What is your favorite memory from when you were a Girl Scout?

Every summer at Camp Lakamaga we stayed at Tyoga for the weekend. I remember giving each other makeovers that consisted of facials, manicures, French braids and lots of blue eye shadow and blush. We used to stay up late and lie out on the dock, looking up at the stars and telling stories about where we thought our lives would take us. We let our imaginations run wild until we heard our leader call out that it was time for bed. Then we continued to whisper and giggle in our sleeping bags until sleep finally found us. No matter what the weather was like, rain or shine, it was still the best weekend of the summer.

What skills and benefits do you think Girl Scouts brought to your life?

Growing up, I never realized that Girl Scouts would have such an impact on my character today. All of the troop activities that touched on friendship, teamwork, leadership and problem solving gave me a special set of tools that has helped me adapt to most situations.

What Girl Scout lessons and skills have you brought to your current career?

Girl Scouts played a significant role in the career path I chose. As admissions and operational manager for St. Paul Sober Living, I help others who suffer from addiction. Experiences I gained by growing up in Girl Scouts led me in the direction of service.

Communications skills I gained in Girl Scouts help me interact with people of all ages. Leadership skills I gained allow me to not only give direction, but also take it. Girls Scouts also taught me the importance of setting goals and working hard to fulfill them.

What have you found most satisfying about reconnecting with your Girl Scout roots?

It has brought up so many wonderful memories of growing up, and these memories have made me excited about getting involved as an adult. I formed an alumnae group that will meet monthly. I’m hoping that this group will reconnect with more young adults so that we can do for others what our parents and leaders did for us.

What ways do you see yourself working with Girl Scouts in the future?

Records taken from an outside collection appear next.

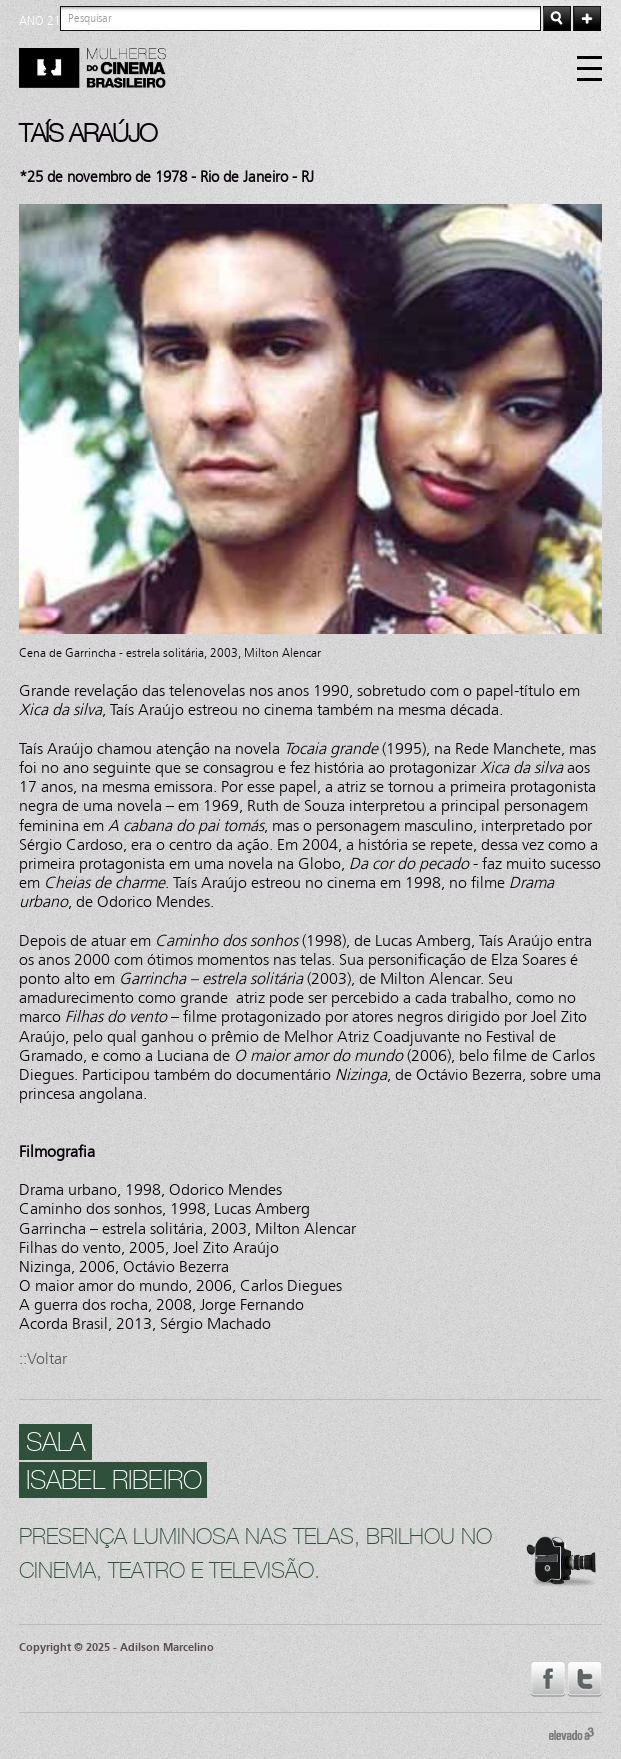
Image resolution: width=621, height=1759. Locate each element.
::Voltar (43, 1358)
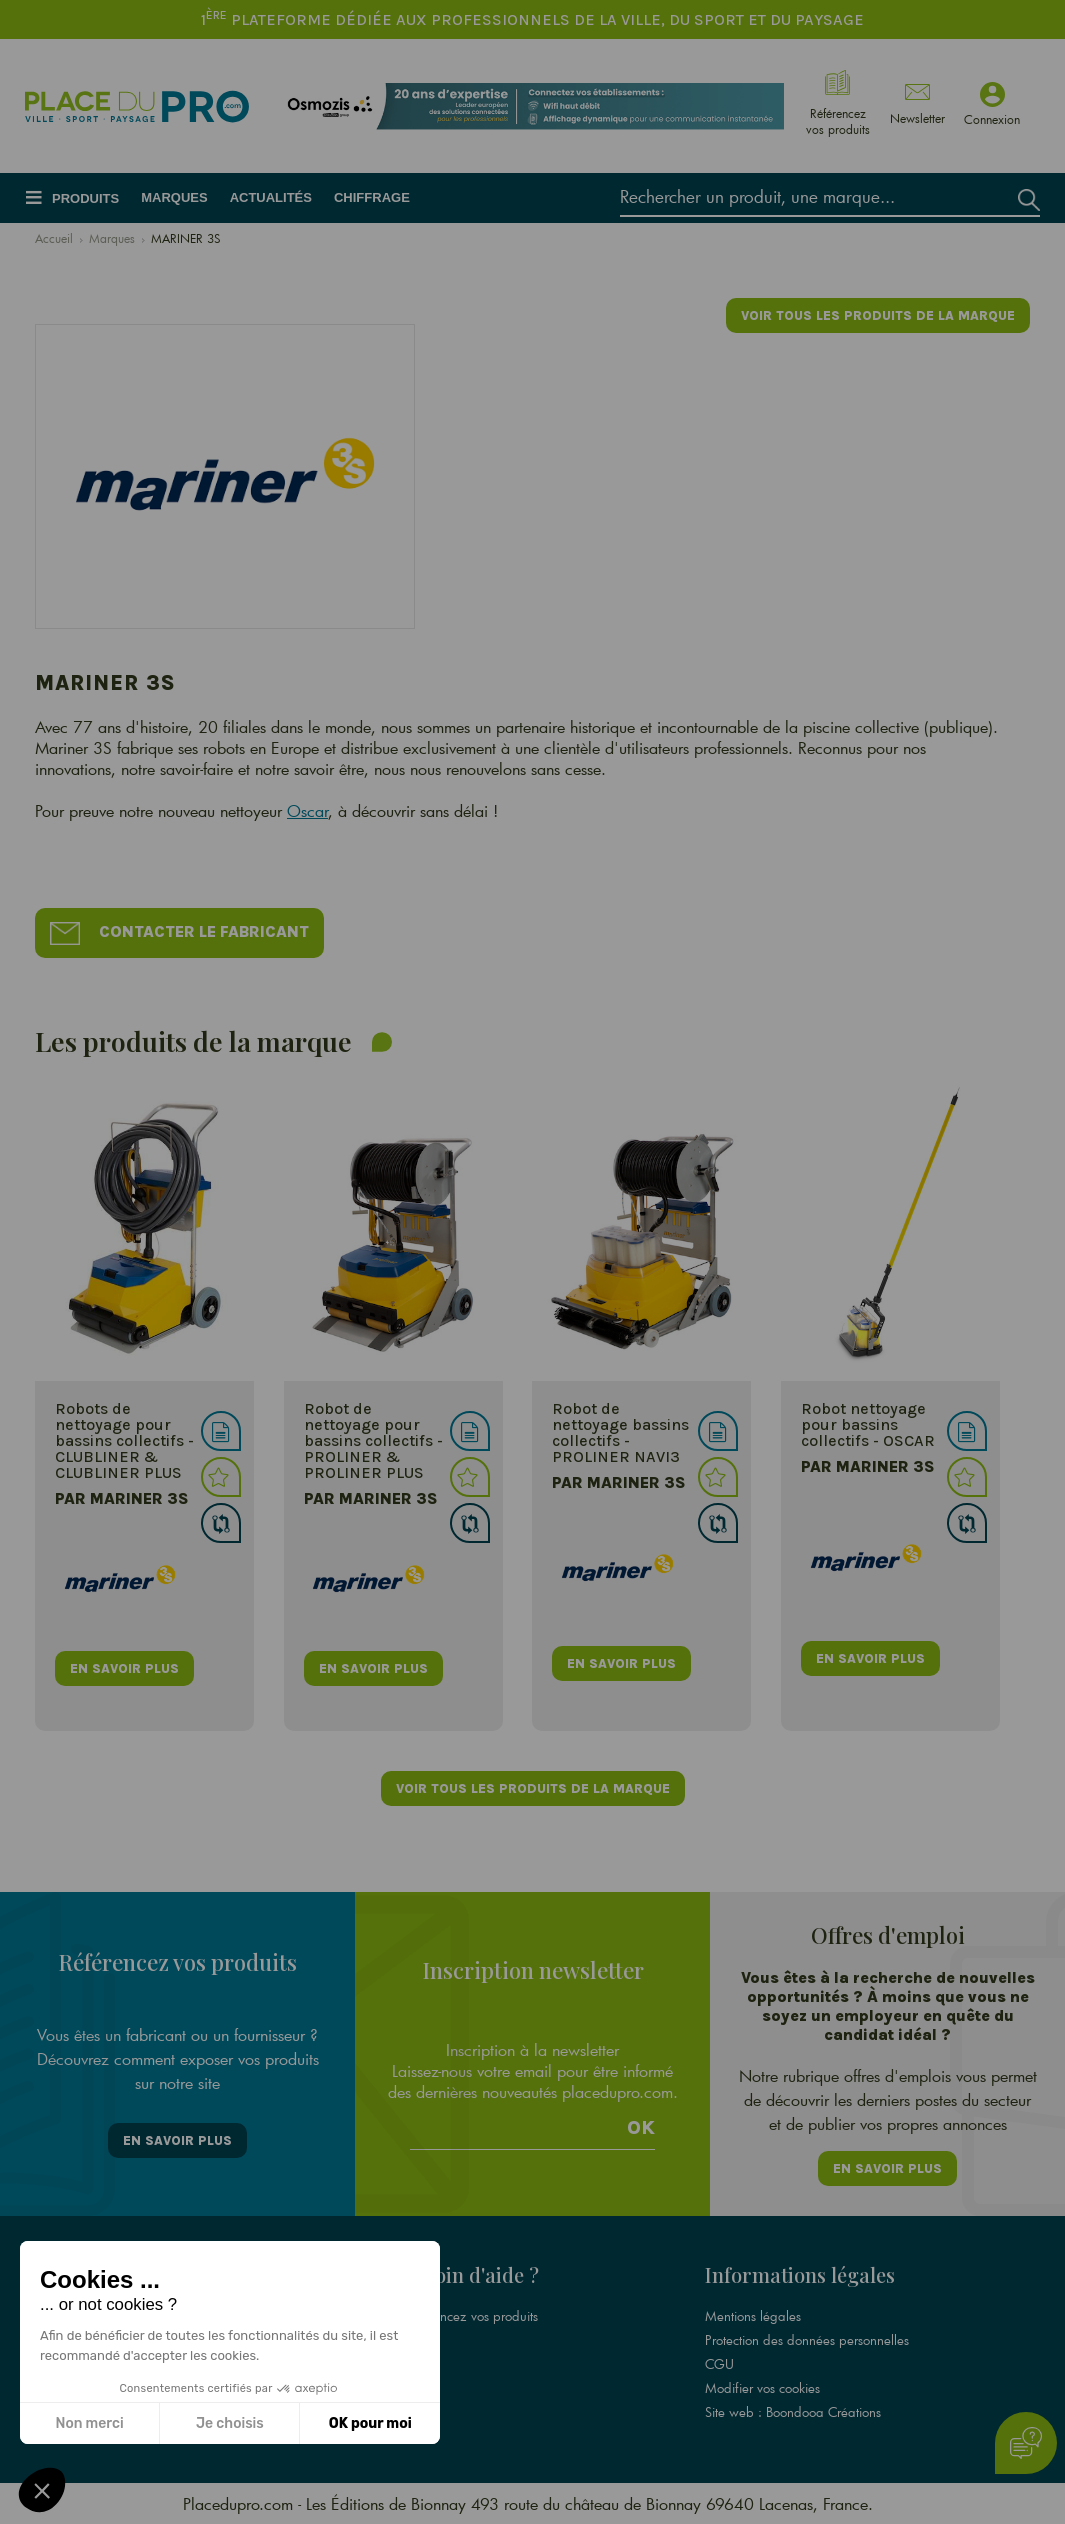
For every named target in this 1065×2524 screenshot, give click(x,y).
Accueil (54, 238)
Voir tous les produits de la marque (878, 315)
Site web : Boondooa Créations (793, 2412)
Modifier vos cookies (762, 2388)
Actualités (271, 197)
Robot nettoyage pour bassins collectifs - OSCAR (868, 1424)
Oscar (307, 810)
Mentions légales (753, 2316)
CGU (719, 2364)
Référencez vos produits (471, 2316)
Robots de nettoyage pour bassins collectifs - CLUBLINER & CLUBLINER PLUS (124, 1440)
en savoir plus (124, 1668)
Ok (641, 2128)
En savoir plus (177, 2140)
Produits (85, 198)
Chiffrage (372, 197)
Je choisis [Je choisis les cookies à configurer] (230, 2423)
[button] (42, 2490)
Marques (174, 197)
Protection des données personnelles (807, 2340)
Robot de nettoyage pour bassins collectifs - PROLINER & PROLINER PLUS (373, 1440)
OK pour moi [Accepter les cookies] (370, 2423)
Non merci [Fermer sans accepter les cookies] (89, 2423)
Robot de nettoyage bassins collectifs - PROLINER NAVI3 (620, 1432)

Besides getting an alumnae group together and starting a Daisy troop, I would like to volunteer and teach others about art. I graduated in 2008 with a degree in photography from the Art Institutes International Minnesota, and I would love to show young girls how photography can bring people together by capturing a moment in time.

What is your advice for other alumnae about getting involved with Girl Scouts again?

If we as young adults do not get involved, then who will? It’s important to take time out of our busy schedules to give back so that future Girl Scouts have the same opportunities we did to gain friendships and lasting memories.

What is your dream for girls?

The possibilities are endless for the next generation of girls. It’s important to remind them to set goals, never give up on those goals and never stop dreaming.